QUÉ HARÁS >>
**1.** Según la reseña de «El Mayordomo», ¿qué presenció Cecil Gaines de niño?
**2.** Escribe la continuación de la reseña de «El Mayordomo» a partir de su última frase.

TEXTO PARA LEER >>
"""

Visionado: ‘El Mayordomo’, de Lee Daniels. ‘Fastuoso desfile de celebridades’

dos estrellas

El Mayordomo es una de esas películas que parece colocarse como ganadora, desde el primer momento, en la pista de salida. Ya se habla de ella como posible vencedora en la carrera hacia los Oscar, está siendo atractiva en taquilla y cuenta con ciertos toques de buen cine comprometido que  complace a ciertos sectores de la crítica. Además, es un largometraje que hace patria como pocas películas en los últimos tiempos lo que, desde luego, la convertirá en una de las preferidas del público norteamericano. Lo que ocurre con ella es que aunque se trata de una película que se deja ver con cierto placer, promete cierto interés, deja a larga mucho que desear. Como buena parte de los habitantes de la Casa Blanca sobre los que hace memoria este film de Lee Daniels.
La película nos adentra en el complejo mundo de un hombre de color Cecil Gaines, desde el momento en el que de niño presenció el terrible asesinato de su padre en una plantación de algodón hasta el comienzo de la legislatura de Barack Obama. Cecil, un hombre trabajador, discreto y con talento consigue hacer una carrera brillante como mayordomo hasta que logra entrar en la Casa Blanca para ofrecer sus servicios. Gracias a su oficio, tendrá la oportunidad de servir y conocer íntimamente a los presidentes de Norteamérica durante más de 30 años, desde Dwight Eisenhower hasta Ronald Reagan. Junto a ellos también asistirá calladamente a algunos de los acontecimientos más importantes de aquellos años (entre ellos, la creación del movimiento por los derechos civiles, los asesinatos de Kennedy y Martin Luther King y el auge de las Panteras Negras) mientras se aleja de algunos miembros de su familia.

"""

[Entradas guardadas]

"""

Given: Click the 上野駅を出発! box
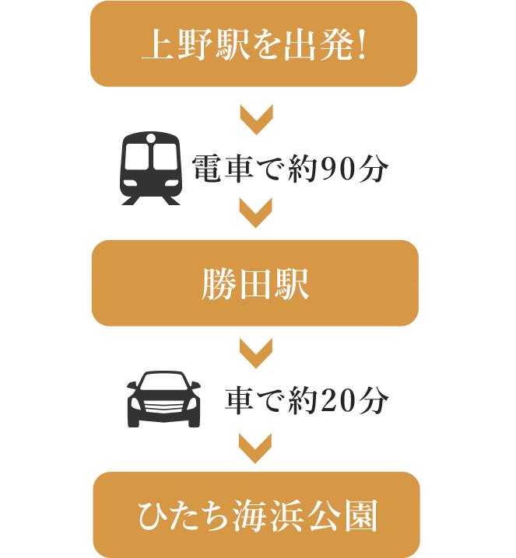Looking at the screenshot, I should click(254, 44).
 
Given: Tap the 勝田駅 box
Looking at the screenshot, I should click(254, 283).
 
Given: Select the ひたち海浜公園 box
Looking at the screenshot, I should click(256, 514).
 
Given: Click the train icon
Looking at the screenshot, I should click(150, 167).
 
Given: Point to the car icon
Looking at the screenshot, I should click(163, 399).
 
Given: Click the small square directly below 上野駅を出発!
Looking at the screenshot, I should click(255, 118).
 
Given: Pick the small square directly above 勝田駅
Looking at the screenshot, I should click(255, 212).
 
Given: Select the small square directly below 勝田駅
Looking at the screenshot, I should click(255, 354).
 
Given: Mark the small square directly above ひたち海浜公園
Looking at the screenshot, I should click(255, 448).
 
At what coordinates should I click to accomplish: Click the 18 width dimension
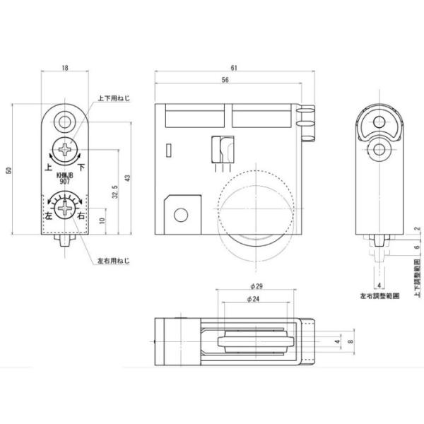tap(64, 68)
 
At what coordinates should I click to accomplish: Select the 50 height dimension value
tap(8, 170)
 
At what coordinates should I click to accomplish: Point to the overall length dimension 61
tap(233, 68)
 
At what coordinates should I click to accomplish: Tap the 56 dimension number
tap(225, 81)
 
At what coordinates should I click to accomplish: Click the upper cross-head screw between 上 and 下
tap(66, 150)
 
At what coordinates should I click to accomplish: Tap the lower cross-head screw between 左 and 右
tap(66, 208)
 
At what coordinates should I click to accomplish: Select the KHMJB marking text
tap(66, 174)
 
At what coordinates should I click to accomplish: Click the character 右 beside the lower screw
tap(81, 214)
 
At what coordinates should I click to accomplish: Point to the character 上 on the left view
tap(48, 167)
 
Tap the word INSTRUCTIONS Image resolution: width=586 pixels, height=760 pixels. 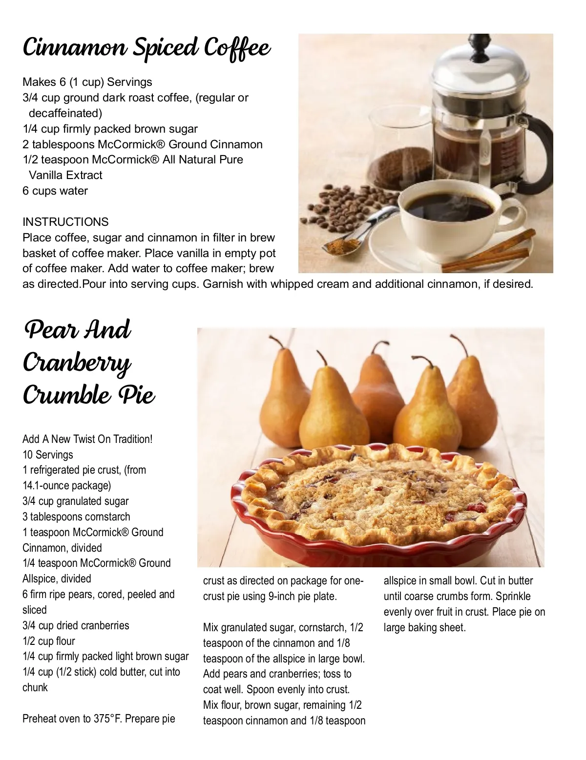tap(65, 222)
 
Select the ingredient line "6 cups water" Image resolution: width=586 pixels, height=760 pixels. tap(55, 191)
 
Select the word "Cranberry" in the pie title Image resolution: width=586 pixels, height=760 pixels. tap(77, 363)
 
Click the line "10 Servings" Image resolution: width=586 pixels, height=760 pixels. tap(48, 455)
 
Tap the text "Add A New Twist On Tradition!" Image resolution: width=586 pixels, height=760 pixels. tap(87, 439)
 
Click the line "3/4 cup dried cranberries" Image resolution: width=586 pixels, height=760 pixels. tap(76, 625)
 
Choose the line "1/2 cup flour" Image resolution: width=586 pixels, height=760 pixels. tap(49, 641)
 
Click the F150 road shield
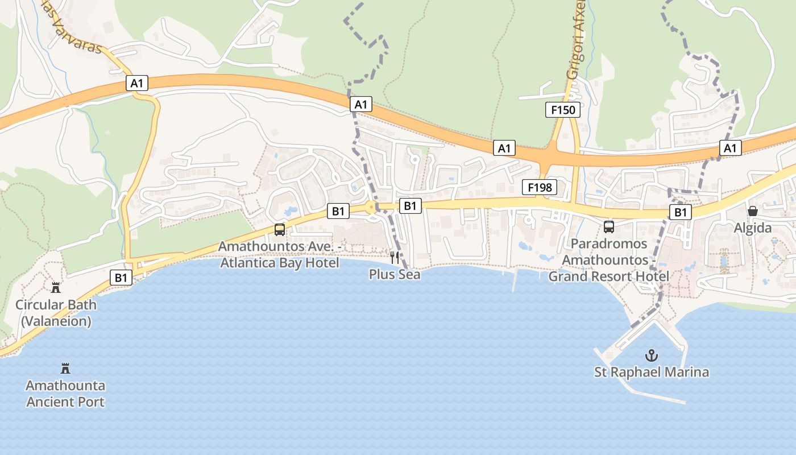tap(563, 110)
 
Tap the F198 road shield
tap(539, 187)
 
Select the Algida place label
tap(753, 228)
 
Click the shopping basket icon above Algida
tap(753, 211)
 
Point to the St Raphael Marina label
tap(652, 373)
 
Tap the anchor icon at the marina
tap(652, 356)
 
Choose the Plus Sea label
tap(395, 274)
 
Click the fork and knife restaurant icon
tap(395, 258)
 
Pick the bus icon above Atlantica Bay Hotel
tap(279, 230)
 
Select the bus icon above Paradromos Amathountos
tap(609, 227)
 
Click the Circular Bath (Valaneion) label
tap(56, 313)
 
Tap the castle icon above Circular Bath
tap(56, 287)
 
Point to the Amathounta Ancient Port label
tap(65, 394)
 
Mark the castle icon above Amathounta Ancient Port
tap(65, 369)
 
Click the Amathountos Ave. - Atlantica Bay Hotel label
tap(279, 255)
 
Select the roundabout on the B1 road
tap(372, 208)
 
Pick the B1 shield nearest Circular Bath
tap(121, 278)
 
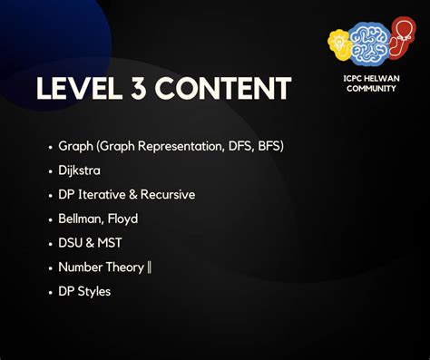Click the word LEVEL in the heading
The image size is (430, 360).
[x=79, y=89]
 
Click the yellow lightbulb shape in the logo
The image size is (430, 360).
[x=338, y=41]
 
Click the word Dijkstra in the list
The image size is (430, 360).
[x=80, y=170]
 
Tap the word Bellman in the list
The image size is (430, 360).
[x=80, y=219]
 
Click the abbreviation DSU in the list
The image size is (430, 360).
[x=70, y=243]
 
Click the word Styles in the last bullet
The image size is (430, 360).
[x=93, y=292]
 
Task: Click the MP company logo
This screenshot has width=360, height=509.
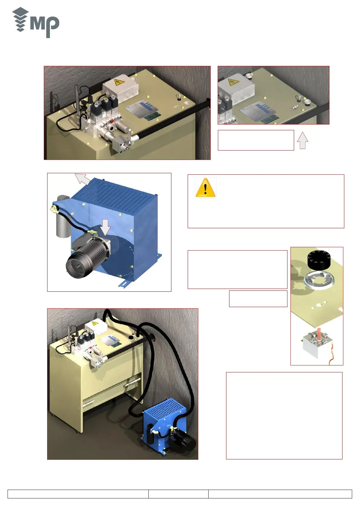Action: [36, 23]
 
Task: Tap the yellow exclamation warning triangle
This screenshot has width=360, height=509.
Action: [206, 188]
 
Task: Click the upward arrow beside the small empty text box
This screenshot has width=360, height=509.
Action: [302, 141]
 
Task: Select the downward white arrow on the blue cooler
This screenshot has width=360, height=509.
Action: [105, 227]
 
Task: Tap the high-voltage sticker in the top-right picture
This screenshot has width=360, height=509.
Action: [232, 82]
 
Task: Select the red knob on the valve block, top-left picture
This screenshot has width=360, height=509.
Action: [112, 122]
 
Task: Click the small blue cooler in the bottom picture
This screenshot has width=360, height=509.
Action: [163, 423]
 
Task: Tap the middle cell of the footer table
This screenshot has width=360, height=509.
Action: [178, 494]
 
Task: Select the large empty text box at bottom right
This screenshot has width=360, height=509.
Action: [284, 416]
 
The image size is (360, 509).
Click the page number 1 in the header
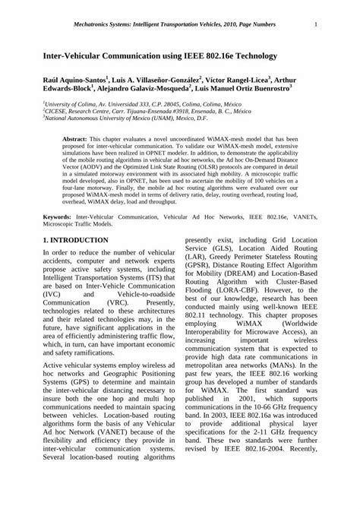314,24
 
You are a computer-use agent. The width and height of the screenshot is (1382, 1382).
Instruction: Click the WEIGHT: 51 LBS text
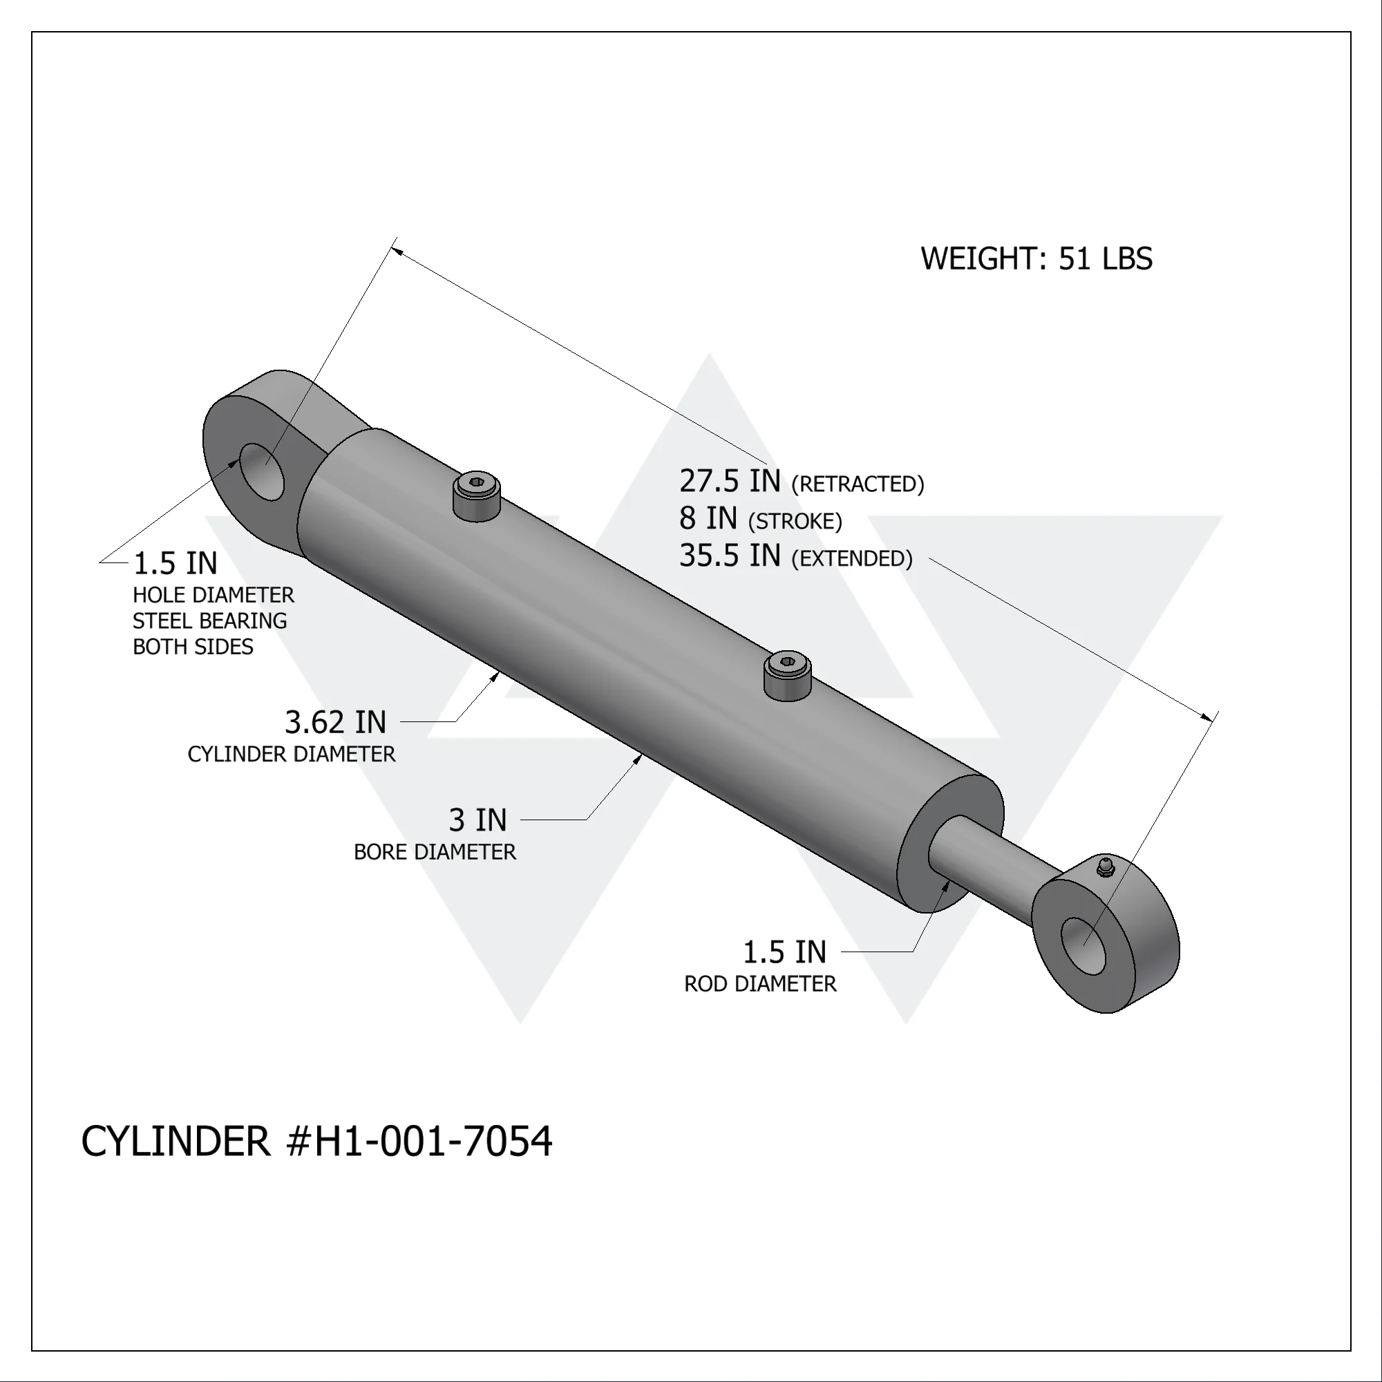coord(1036,259)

"""

RESPUESTAS >>
**1.** El asesinato de su padre en una plantación de algodón.

**2.**
El aspecto que más fuerza tiene en el guión es precisamente la relación imposible, el desencuentro largo y sostenido que se establece entre el protagonista y su hijo, Louis Gaines (David Oyelowo). Es el enfrentamiento, en definitiva, que se establece entre dos maneras de entender la dignidad del hombre y la lucha por la existencia del oprimido. Una lucha callada y discreta para garantizar la supervivencia, por una parte; abiertamente combativa y reivindicativa, por la otra.
Sin embargo, como película comprometida con la lucha por los derechos civiles en EEUU es más bien convencional. No profundiza demasiado en los fenómenos históricos trascendentales que toca. No tiene la fuerza contestataria de otras producciones norteamericanas que han tratado el tema, ni mucho menos la de películas filmadas en otras regiones del planeta que, con mayor sencillez, mayor economía de recursos y, sobre todo, con un guión más sutil y atento a los pequeños detalles han sabido, en los últimos años, despertar conciencias hacia las injusticias sociales. O al menos ‘removerlas’ durante unos instantes…
Y así, en ocasiones, El Mayordomo parece quedarse en la superficie. Es como una gran fiesta patriótica a la que han sido invitados un buen ramillete de actores de primera (e incluso de personajes célebres en otros ámbitos como el de los medios de comunicación, en el caso de Oprah Winfrey, o de la música (Lenny Kravitz). En ese carrusel de celebridades, el espectador podrá encontrar algunas interpretaciones maravillosas y conmovedoras (fantástica Vanessa Redgrave), otras interesantes y enigmáticas (Liev Schreiber como Lyndon B. Johnson); más arquetípicas, pero intensas (John Cusack en la piel de Nixon) y completamente morbosas (esa Jane Fonda, otrora símbolo tradicional de la izquierda en su país, transfigurada en la ‘políticamente correcta’ Nancy Reagan…).
Es decir, al final de todo este despliegue de producción, lo que queda en la memoria es el espectáculo, la distracción, el reclamo de los rostros celebérrimos frente a una historia que podría haber resultado infinitamente más interesante si hubiera intentado ser menos pretenciosa. Si la perspectiva no hubiera sido la del espectador que, buena parte de tiempo, se queda mirando con curiosidad quién será el siguiente que aparecerá en aquel desfile de talentos. El director nos debería haber ayudado a sumergirnos mejor en la mirada del protagonista, la de Forest Whitaker, siempre impresionante en cualquiera de los complejos y fascinantes personajes por los que ha paseado su imponente y ‘traicionero’ físico.